(オープン戦、楽天9-3日本ハム、10日、静岡)

 東日本大震災発生から11日で13年。岩手・一関一高卒の楽天・阿部寿樹内野手(34)が10日、日本ハムとのオープン戦(静岡)で3安打2打点をマークし、「被災地に野球でいいニュースを届けられるようにしたい」と誓った。

 一回に1点を先制してなお2死満塁。バーヘイゲンの140キロのツーシームを捉えて逆方向へ右前適時打を放つと、六回には左前適時打。八回は再び右前へ流し打った。

 明大3年生だった2011年。地震発生時は東京都内の大学グラウンドで試合中だった。すぐに寮へ戻って家族に電話したものの「2、3時間は不通で不安だった」。親族は無事ながら、津波で甚大な被害を受けた東北地方の映像を目にし言葉を失った。

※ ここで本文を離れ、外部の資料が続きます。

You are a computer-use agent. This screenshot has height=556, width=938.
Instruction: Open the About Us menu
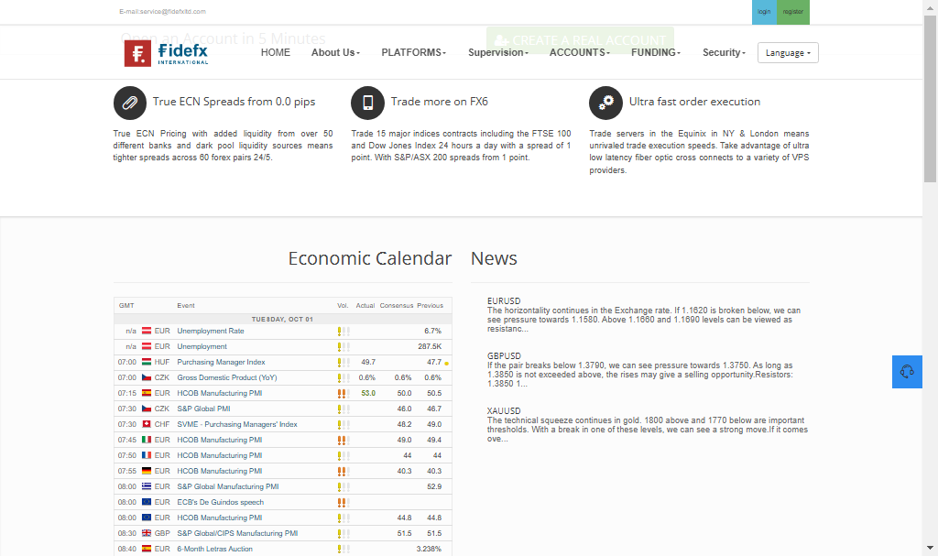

 ホンダを経て中日に入団し、23年に涌井との交換トレードで楽天に移籍した。「いろいろあった。(震災が)なかったら今ここにいないかもしれない。分岐点だったと思う」。被災地にも足を運び「多くの方々が本当に苦労されていた」と気持ちに寄り添った。

 昨年5月の岩手での公式戦は、2軍生活を送っていたため出場できなかった。今季も東北シリーズの一環で、7月3日にオリックス戦が組まれており「行けるように頑張る」と決意を固めた。